• Exercise goal
In the entries that follow, the line with "This screenshot has height=678, width=1202." opens the range and the line with "Go to the Sounds" closes it; repeat that range exactly, both lines included.

• Supplied data

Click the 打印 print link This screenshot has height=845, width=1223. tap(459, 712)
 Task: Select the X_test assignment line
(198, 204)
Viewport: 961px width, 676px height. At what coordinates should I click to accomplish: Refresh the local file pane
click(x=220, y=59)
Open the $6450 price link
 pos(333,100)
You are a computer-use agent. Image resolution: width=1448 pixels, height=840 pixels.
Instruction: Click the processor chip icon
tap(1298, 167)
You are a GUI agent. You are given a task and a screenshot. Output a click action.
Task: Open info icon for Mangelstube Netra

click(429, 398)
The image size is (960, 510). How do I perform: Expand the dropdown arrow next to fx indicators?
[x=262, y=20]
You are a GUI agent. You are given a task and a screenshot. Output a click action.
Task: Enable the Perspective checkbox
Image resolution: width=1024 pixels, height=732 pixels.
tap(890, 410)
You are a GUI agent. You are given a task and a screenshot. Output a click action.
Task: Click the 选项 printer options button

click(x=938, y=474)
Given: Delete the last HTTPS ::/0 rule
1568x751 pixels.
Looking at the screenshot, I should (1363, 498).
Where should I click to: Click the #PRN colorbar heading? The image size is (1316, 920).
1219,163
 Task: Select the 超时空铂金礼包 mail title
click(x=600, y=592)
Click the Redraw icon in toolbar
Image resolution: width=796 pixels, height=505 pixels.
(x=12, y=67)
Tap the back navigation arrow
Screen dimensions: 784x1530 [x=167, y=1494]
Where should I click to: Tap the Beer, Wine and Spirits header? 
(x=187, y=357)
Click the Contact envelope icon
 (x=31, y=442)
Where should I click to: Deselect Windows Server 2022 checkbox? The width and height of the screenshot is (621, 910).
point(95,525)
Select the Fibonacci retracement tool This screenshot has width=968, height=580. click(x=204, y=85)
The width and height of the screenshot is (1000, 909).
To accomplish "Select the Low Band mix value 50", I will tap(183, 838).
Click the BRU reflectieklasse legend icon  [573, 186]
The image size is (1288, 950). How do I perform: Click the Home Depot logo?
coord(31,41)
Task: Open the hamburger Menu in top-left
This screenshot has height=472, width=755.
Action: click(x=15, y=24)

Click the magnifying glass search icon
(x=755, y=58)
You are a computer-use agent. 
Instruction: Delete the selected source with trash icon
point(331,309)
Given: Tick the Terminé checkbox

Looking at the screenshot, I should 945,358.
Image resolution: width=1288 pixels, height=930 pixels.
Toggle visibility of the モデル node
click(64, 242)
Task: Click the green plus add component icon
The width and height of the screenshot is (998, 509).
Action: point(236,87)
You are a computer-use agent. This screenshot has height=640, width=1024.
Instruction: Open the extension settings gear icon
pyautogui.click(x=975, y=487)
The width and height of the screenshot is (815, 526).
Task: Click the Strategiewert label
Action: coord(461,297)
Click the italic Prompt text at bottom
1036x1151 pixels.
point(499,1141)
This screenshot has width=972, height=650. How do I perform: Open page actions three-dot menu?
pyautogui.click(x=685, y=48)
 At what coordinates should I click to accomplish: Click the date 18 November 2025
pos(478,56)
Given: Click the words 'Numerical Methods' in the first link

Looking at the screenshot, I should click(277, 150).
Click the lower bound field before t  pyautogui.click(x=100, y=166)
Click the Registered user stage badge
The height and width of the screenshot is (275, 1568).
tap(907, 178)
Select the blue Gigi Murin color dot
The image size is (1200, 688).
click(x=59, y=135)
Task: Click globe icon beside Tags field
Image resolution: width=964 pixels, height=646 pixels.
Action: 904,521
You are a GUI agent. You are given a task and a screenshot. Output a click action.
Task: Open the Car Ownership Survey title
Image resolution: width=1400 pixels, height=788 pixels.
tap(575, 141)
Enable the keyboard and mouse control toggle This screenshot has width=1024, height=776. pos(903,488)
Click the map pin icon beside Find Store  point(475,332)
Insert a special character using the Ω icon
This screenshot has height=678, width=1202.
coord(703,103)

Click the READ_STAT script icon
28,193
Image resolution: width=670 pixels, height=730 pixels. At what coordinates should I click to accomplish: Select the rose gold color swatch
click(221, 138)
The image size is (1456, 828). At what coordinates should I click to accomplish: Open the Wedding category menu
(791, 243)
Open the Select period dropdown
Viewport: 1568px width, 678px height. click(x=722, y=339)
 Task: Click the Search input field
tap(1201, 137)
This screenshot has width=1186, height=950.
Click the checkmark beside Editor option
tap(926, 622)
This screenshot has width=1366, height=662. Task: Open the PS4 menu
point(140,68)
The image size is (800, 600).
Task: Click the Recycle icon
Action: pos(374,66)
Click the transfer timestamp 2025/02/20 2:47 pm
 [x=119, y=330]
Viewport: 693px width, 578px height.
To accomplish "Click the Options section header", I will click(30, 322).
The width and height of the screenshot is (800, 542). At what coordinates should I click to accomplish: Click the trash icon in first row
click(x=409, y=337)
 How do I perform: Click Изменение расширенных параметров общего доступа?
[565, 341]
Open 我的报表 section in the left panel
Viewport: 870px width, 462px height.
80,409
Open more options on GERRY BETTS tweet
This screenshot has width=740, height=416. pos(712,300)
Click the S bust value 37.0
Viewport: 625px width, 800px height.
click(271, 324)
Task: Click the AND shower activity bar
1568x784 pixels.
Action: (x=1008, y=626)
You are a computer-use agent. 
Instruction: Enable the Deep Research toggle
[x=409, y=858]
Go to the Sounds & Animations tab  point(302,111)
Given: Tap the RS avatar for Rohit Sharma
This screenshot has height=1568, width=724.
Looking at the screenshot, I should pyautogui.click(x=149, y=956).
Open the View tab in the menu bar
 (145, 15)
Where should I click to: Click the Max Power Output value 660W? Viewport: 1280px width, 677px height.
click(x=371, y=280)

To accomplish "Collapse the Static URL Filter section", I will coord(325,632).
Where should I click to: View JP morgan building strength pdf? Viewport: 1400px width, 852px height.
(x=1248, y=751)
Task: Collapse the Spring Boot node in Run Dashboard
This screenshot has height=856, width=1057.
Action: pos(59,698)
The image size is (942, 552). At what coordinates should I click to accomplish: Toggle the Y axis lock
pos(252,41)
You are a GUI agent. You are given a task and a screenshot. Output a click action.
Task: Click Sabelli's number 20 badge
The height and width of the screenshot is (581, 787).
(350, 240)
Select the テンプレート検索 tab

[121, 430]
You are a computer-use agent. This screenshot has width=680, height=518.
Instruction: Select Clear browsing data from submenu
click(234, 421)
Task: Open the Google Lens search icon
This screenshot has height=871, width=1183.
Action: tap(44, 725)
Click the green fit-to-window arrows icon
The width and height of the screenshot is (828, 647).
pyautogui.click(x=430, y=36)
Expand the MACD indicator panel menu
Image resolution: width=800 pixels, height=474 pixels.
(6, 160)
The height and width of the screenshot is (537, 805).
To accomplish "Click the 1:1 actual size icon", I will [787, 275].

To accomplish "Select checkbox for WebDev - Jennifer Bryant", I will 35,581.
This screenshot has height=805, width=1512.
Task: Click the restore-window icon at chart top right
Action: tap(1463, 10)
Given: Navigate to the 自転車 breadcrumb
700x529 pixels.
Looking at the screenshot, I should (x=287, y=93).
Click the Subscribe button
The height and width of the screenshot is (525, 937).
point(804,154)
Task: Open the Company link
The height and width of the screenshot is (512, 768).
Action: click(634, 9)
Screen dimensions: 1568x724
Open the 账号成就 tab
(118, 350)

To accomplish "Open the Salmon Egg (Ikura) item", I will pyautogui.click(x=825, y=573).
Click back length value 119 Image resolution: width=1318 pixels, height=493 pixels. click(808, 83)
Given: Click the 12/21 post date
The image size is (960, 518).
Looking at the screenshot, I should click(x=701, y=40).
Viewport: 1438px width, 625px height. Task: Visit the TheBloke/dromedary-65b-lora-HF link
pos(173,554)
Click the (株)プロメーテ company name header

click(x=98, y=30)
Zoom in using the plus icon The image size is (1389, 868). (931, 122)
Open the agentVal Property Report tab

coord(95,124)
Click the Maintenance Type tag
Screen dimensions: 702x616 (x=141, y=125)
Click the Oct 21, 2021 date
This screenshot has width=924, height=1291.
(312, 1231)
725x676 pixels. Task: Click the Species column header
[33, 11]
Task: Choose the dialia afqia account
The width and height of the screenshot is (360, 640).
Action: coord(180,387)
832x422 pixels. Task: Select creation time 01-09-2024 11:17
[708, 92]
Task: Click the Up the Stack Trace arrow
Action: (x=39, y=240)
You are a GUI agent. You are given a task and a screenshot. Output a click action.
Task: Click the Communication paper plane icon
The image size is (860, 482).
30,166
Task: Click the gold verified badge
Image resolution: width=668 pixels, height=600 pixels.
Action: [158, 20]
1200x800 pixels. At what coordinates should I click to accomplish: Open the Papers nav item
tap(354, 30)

• Result below
This screenshot has height=678, width=1202.
coord(703,103)

Click the READ_STAT script icon
28,193
Image resolution: width=670 pixels, height=730 pixels. At what coordinates should I click to accomplish: Select the rose gold color swatch
click(221, 138)
The image size is (1456, 828). At what coordinates should I click to accomplish: Open the Wedding category menu
(791, 243)
Open the Select period dropdown
Viewport: 1568px width, 678px height. click(x=722, y=339)
 Task: Click the Search input field
tap(1201, 137)
This screenshot has width=1186, height=950.
Click the checkmark beside Editor option
tap(926, 622)
This screenshot has width=1366, height=662. Task: Open the PS4 menu
point(140,68)
The image size is (800, 600).
Task: Click the Recycle icon
Action: pos(374,66)
Click the transfer timestamp 2025/02/20 2:47 pm
 [x=119, y=330]
Viewport: 693px width, 578px height.
To accomplish "Click the Options section header", I will click(30, 322).
The width and height of the screenshot is (800, 542). At what coordinates should I click to accomplish: Click the trash icon in first row
click(x=409, y=337)
 How do I perform: Click Изменение расширенных параметров общего доступа?
[565, 341]
Open 我的报表 section in the left panel
Viewport: 870px width, 462px height.
80,409
Open more options on GERRY BETTS tweet
This screenshot has width=740, height=416. pos(712,300)
Click the S bust value 37.0
Viewport: 625px width, 800px height.
click(271, 324)
Task: Click the AND shower activity bar
1568x784 pixels.
Action: (x=1008, y=626)
You are a computer-use agent. 
Instruction: Enable the Deep Research toggle
[x=409, y=858]
Go to the Sounds & Animations tab  point(302,111)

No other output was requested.